(The data)

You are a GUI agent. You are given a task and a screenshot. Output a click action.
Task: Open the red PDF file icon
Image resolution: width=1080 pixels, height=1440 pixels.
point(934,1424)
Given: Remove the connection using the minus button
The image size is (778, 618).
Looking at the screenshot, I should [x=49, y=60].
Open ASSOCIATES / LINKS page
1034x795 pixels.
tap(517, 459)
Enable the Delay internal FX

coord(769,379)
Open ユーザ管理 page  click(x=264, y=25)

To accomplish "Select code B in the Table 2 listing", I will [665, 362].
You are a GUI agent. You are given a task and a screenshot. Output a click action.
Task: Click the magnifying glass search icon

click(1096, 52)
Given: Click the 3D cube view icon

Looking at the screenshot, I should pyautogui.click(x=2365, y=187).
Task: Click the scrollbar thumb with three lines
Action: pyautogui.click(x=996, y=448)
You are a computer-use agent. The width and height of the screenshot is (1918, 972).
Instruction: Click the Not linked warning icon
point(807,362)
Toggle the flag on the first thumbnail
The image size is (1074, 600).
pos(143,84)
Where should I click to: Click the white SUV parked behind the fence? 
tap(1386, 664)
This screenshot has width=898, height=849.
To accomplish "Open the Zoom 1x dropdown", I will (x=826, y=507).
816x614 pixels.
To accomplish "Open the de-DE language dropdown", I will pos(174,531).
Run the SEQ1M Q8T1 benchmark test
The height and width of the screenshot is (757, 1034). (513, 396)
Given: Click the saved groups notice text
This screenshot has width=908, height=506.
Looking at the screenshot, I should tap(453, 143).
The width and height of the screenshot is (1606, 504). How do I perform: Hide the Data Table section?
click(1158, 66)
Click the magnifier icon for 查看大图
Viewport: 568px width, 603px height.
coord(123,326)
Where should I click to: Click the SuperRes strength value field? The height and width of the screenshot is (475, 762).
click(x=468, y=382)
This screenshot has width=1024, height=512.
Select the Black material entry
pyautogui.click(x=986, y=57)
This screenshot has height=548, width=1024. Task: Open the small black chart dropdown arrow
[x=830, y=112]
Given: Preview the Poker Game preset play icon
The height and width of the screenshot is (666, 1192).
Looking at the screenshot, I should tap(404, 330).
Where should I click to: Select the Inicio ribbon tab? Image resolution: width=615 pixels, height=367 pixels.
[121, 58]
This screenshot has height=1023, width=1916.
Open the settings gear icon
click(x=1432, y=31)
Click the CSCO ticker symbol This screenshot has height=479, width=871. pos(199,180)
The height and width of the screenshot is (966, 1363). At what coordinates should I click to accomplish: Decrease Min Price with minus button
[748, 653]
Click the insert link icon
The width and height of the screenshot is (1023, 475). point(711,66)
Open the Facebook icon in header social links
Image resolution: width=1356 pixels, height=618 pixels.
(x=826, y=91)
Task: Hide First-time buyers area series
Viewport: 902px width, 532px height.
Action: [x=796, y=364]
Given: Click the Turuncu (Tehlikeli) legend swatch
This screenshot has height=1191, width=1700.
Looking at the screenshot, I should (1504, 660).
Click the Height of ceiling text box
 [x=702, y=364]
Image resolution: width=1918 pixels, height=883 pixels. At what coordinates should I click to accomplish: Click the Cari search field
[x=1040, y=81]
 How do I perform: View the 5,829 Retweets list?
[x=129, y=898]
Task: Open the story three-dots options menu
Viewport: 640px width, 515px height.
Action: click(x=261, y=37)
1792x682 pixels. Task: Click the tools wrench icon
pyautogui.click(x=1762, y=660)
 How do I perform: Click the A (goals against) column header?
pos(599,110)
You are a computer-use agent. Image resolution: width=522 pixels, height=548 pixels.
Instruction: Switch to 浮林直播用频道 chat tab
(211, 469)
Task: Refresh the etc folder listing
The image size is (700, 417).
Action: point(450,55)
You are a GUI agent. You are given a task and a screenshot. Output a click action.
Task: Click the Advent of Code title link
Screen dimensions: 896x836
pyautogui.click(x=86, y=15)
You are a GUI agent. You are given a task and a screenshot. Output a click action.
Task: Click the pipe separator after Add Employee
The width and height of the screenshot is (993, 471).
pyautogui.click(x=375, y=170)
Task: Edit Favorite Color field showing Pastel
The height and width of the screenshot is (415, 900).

(End The data)

Your goal: Reproduce each record exactly as it appears.

Exercise result:
You are a GUI agent. You are given a task and a screenshot. Output a click action.
Task: Open the red PDF file icon
Image resolution: width=1080 pixels, height=1440 pixels.
point(934,1424)
Given: Remove the connection using the minus button
The image size is (778, 618).
Looking at the screenshot, I should [x=49, y=60].
Open ASSOCIATES / LINKS page
1034x795 pixels.
tap(517, 459)
Enable the Delay internal FX

coord(769,379)
Open ユーザ管理 page  click(x=264, y=25)

To accomplish "Select code B in the Table 2 listing", I will [665, 362].
You are a GUI agent. You are given a task and a screenshot. Output a click action.
Task: Click the magnifying glass search icon

click(1096, 52)
Given: Click the 3D cube view icon

Looking at the screenshot, I should pyautogui.click(x=2365, y=187).
Task: Click the scrollbar thumb with three lines
Action: pyautogui.click(x=996, y=448)
You are a computer-use agent. The width and height of the screenshot is (1918, 972).
Instruction: Click the Not linked warning icon
point(807,362)
Toggle the flag on the first thumbnail
The image size is (1074, 600).
pos(143,84)
Where should I click to: Click the white SUV parked behind the fence? 
tap(1386, 664)
This screenshot has width=898, height=849.
To accomplish "Open the Zoom 1x dropdown", I will (x=826, y=507).
816x614 pixels.
To accomplish "Open the de-DE language dropdown", I will pos(174,531).
Run the SEQ1M Q8T1 benchmark test
The height and width of the screenshot is (757, 1034). (513, 396)
Given: Click the saved groups notice text
This screenshot has width=908, height=506.
Looking at the screenshot, I should tap(453, 143).
The width and height of the screenshot is (1606, 504). How do I perform: Hide the Data Table section?
click(1158, 66)
Click the magnifier icon for 查看大图
Viewport: 568px width, 603px height.
coord(123,326)
Where should I click to: Click the SuperRes strength value field? The height and width of the screenshot is (475, 762).
click(x=468, y=382)
This screenshot has width=1024, height=512.
Select the Black material entry
pyautogui.click(x=986, y=57)
This screenshot has height=548, width=1024. Task: Open the small black chart dropdown arrow
[x=830, y=112]
Given: Preview the Poker Game preset play icon
The height and width of the screenshot is (666, 1192).
Looking at the screenshot, I should tap(404, 330).
Where should I click to: Select the Inicio ribbon tab? Image resolution: width=615 pixels, height=367 pixels.
[121, 58]
This screenshot has height=1023, width=1916.
Open the settings gear icon
click(x=1432, y=31)
Click the CSCO ticker symbol This screenshot has height=479, width=871. pos(199,180)
The height and width of the screenshot is (966, 1363). At what coordinates should I click to accomplish: Decrease Min Price with minus button
[748, 653]
Click the insert link icon
The width and height of the screenshot is (1023, 475). point(711,66)
Open the Facebook icon in header social links
Image resolution: width=1356 pixels, height=618 pixels.
(x=826, y=91)
Task: Hide First-time buyers area series
Viewport: 902px width, 532px height.
Action: [x=796, y=364]
Given: Click the Turuncu (Tehlikeli) legend swatch
This screenshot has height=1191, width=1700.
Looking at the screenshot, I should (1504, 660).
Click the Height of ceiling text box
 [x=702, y=364]
Image resolution: width=1918 pixels, height=883 pixels. At what coordinates should I click to accomplish: Click the Cari search field
[x=1040, y=81]
 How do I perform: View the 5,829 Retweets list?
[x=129, y=898]
Task: Open the story three-dots options menu
Viewport: 640px width, 515px height.
Action: click(x=261, y=37)
1792x682 pixels. Task: Click the tools wrench icon
pyautogui.click(x=1762, y=660)
 How do I perform: Click the A (goals against) column header?
pos(599,110)
You are a computer-use agent. Image resolution: width=522 pixels, height=548 pixels.
Instruction: Switch to 浮林直播用频道 chat tab
(211, 469)
Task: Refresh the etc folder listing
The image size is (700, 417).
Action: point(450,55)
You are a GUI agent. You are given a task and a screenshot. Output a click action.
Task: Click the Advent of Code title link
Screen dimensions: 896x836
pyautogui.click(x=86, y=15)
You are a GUI agent. You are given a task and a screenshot. Output a click action.
Task: Click the pipe separator after Add Employee
The width and height of the screenshot is (993, 471).
pyautogui.click(x=375, y=170)
Task: Edit Favorite Color field showing Pastel
The height and width of the screenshot is (415, 900).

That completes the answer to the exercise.